### About this exercise
Once you find the line with "Where should I click to: Go" in the data below, transcribe exactly each line from there to the line with "Where should I click to: Open", inclusive, and nothing else. Drop the pictures.
---------- Listed records
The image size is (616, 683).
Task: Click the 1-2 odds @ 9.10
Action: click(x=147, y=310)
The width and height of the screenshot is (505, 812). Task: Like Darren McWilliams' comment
--------------------
---------- Listed records
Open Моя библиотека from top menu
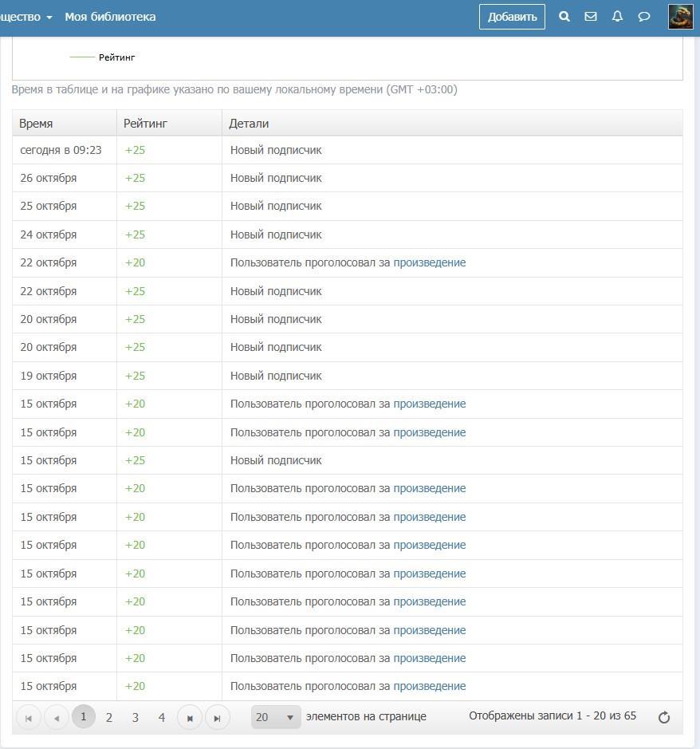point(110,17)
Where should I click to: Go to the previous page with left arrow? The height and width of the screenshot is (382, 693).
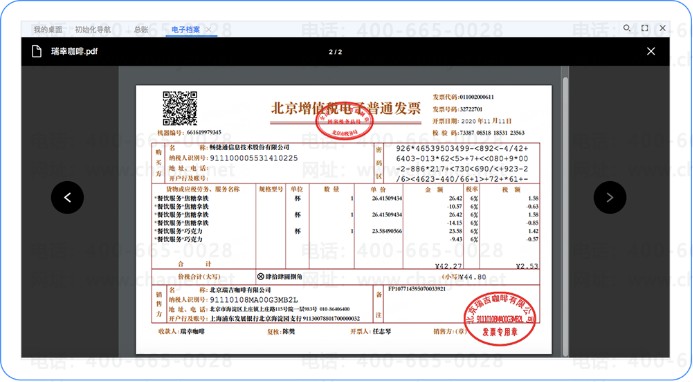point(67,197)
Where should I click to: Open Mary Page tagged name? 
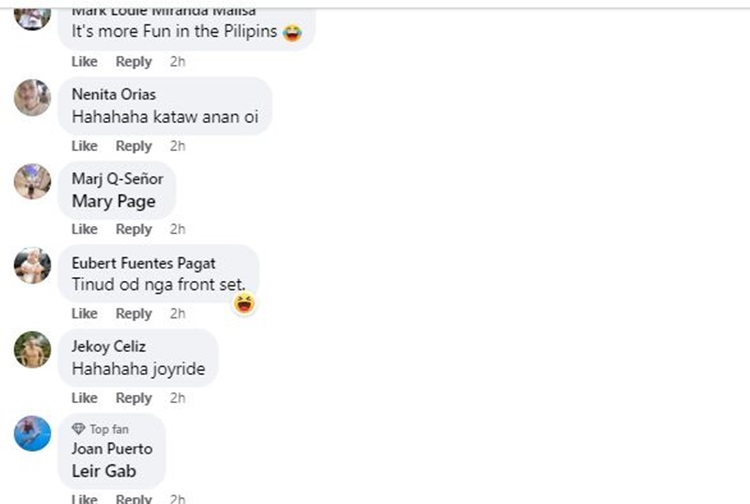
--------------------
### Answer below
Where should I click to: Go to the previous page with left arrow? The height and width of the screenshot is (382, 693).
point(67,197)
Where should I click to: Open Mary Page tagged name? 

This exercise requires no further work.